By W. M. Jordan | Go to book overview

CHAPTER VI
THE ENFORCEMENT OF THE TREATY

IT'S a faultless Treaty. Like the legendary mare, it possesses every virtue but one: it hasn't the breath of life in it.'1 In these words Briand expressed the growing disquietude of the French in 1920 and the early months of 1921 at what seemed to them the dilatory and partial application of the Treaty. First one provision of the Treaty -- that on which the British public had set its heart in the election of 1918--had been virtually jettisoned. Confronted by the refusal of the Netherlands Government to surrender the Kaiser, the Allies had perforce to abandon their project of trying him 'for a supreme offence against international morality and the sanctity of treaties.' Then another provision had been modified in practice to meet the protests of the German Government. The Treaty required the delivery for trial by Allied military tribunals of German subjects accused of having committed acts in violation of the laws and customs of war. The German Government declared their inability to enforce the arrest and surrender to the Allies of the accused persons, and suggested that they should instead be tried before the Supreme Court of the Reich at Leipzig. Though the Allies agreed to this procedure, the German Government continued to take refuge--to quote Lord Curzon--in 'evasion, procrastination, and delay.'2 More immediately injurious to French interests were German shortcomings as regards coal deliveries and disarmament. In the first months of 1920 the coal deliveries effected by Germany fell considerably below the quantities demanded by the Reparation Commission, while the continued existence in Germany at the close of 1920 of militia formations and of police units organized on a military basis indicated, in the view of the French Government, a fixed determination to evade the disarmament clauses. Finally, the British and French Governments both inveighed against the apparent reluctance of the German Government to address itself resolutely to the problem of reparation. To anxious French minds the Treaty seemed menaced with infantile paralysis.

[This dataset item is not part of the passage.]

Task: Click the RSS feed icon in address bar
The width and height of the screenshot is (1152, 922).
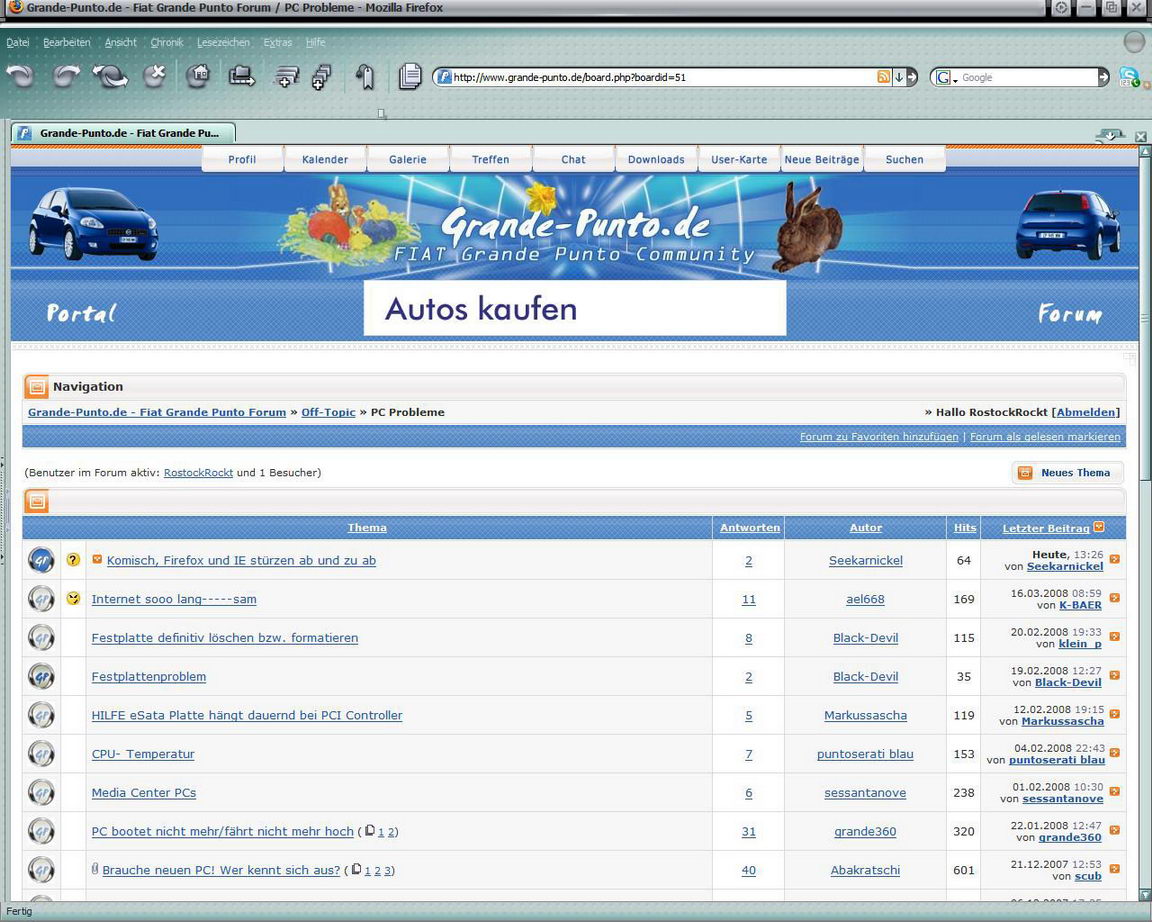Action: 883,77
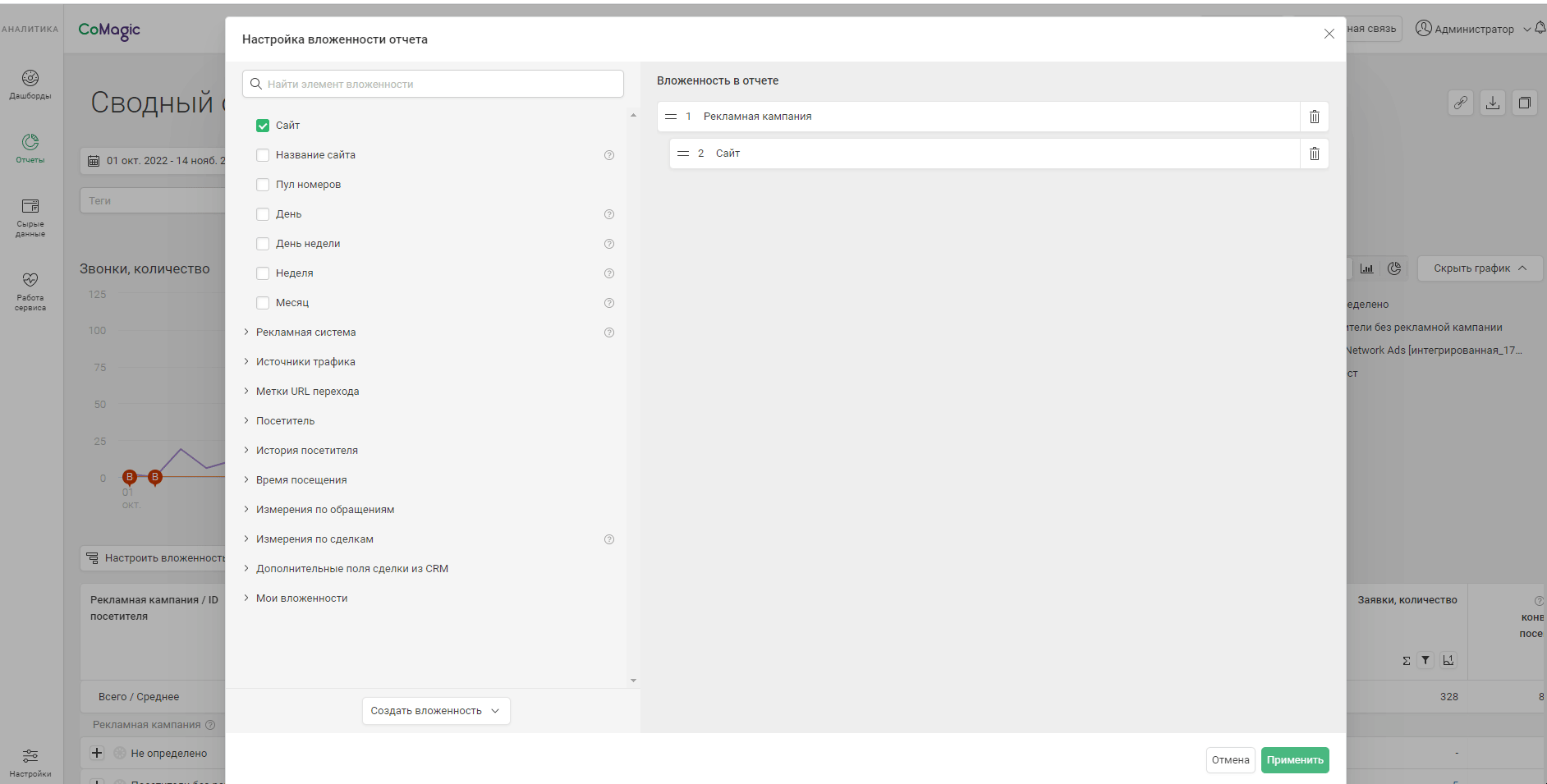Open Дашборды in the left sidebar

point(30,84)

German dereliction brought to the forefront a problem which had received all too little consideration during the negotiations in 1919, but which for more than a decade was to remain a cardinal

____________________
1
Chambre: Débats, February 4, 1921, 2me séance, p. 225.
2
45 Lords Deb., May 5, 1921, col. 210-214. For a full account, see Toynbee: Survey, 1923, pp. 96-99; Lerner, K. von.: "'Die Auslieferung der deutschen Kriegsverbrecher,'" in Schnee, H., and Draeger, H.: Zehn Jabre Versailles, i, pp. 15-29; and documents in Cmd. 1325.